- SHORT PROBLEM -
Reproduce the material starting at its first line and ending at the line containing "(x=125, y=310)", raising every coordinate in the answers by 50 and leaving all other lines as they are.
:: TASK INPUTS
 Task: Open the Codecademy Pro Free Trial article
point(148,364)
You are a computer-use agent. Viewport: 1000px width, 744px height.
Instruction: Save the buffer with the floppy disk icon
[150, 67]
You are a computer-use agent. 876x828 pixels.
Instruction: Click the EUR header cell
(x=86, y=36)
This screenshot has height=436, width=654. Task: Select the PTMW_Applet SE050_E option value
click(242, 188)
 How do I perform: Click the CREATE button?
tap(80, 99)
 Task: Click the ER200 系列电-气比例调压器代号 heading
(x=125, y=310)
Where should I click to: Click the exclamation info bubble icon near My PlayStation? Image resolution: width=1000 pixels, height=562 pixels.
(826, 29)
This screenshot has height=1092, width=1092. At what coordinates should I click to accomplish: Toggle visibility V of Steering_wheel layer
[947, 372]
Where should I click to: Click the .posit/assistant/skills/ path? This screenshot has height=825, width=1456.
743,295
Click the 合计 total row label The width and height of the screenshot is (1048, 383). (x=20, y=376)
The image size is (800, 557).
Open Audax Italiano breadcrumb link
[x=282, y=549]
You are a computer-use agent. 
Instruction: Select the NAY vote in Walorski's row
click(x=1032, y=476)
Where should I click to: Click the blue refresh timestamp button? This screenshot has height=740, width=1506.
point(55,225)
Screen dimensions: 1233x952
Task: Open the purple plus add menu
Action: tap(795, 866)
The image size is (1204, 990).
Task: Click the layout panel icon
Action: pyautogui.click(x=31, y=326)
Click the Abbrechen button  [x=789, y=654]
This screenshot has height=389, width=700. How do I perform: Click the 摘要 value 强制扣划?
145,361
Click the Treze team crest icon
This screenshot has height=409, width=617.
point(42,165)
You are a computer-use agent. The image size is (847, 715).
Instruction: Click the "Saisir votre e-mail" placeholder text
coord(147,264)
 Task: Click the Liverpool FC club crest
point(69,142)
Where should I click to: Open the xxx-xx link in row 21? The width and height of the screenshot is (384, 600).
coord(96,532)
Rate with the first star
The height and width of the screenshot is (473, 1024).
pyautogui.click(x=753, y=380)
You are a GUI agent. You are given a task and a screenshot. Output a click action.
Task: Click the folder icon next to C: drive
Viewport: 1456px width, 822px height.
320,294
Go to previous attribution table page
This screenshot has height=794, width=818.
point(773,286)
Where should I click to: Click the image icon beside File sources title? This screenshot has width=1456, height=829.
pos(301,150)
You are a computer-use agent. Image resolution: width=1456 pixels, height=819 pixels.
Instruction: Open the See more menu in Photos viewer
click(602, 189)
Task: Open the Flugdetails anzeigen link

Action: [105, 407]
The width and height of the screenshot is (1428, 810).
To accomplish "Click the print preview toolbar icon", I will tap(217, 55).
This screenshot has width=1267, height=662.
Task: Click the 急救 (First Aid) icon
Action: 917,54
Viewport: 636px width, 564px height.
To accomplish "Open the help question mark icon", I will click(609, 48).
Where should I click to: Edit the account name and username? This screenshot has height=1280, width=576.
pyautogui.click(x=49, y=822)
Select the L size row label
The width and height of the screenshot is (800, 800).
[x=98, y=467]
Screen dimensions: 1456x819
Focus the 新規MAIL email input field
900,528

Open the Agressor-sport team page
::::
- OUTPUT -
 Task: Open the Codecademy Pro Free Trial article
point(198,414)
You are a computer-use agent. Viewport: 1000px width, 744px height.
Instruction: Save the buffer with the floppy disk icon
[200, 117]
You are a computer-use agent. 876x828 pixels.
Instruction: Click the EUR header cell
(x=136, y=86)
This screenshot has height=436, width=654. Task: Select the PTMW_Applet SE050_E option value
click(292, 238)
 How do I perform: Click the CREATE button?
tap(130, 149)
 Task: Click the ER200 系列电-气比例调压器代号 heading
(x=175, y=360)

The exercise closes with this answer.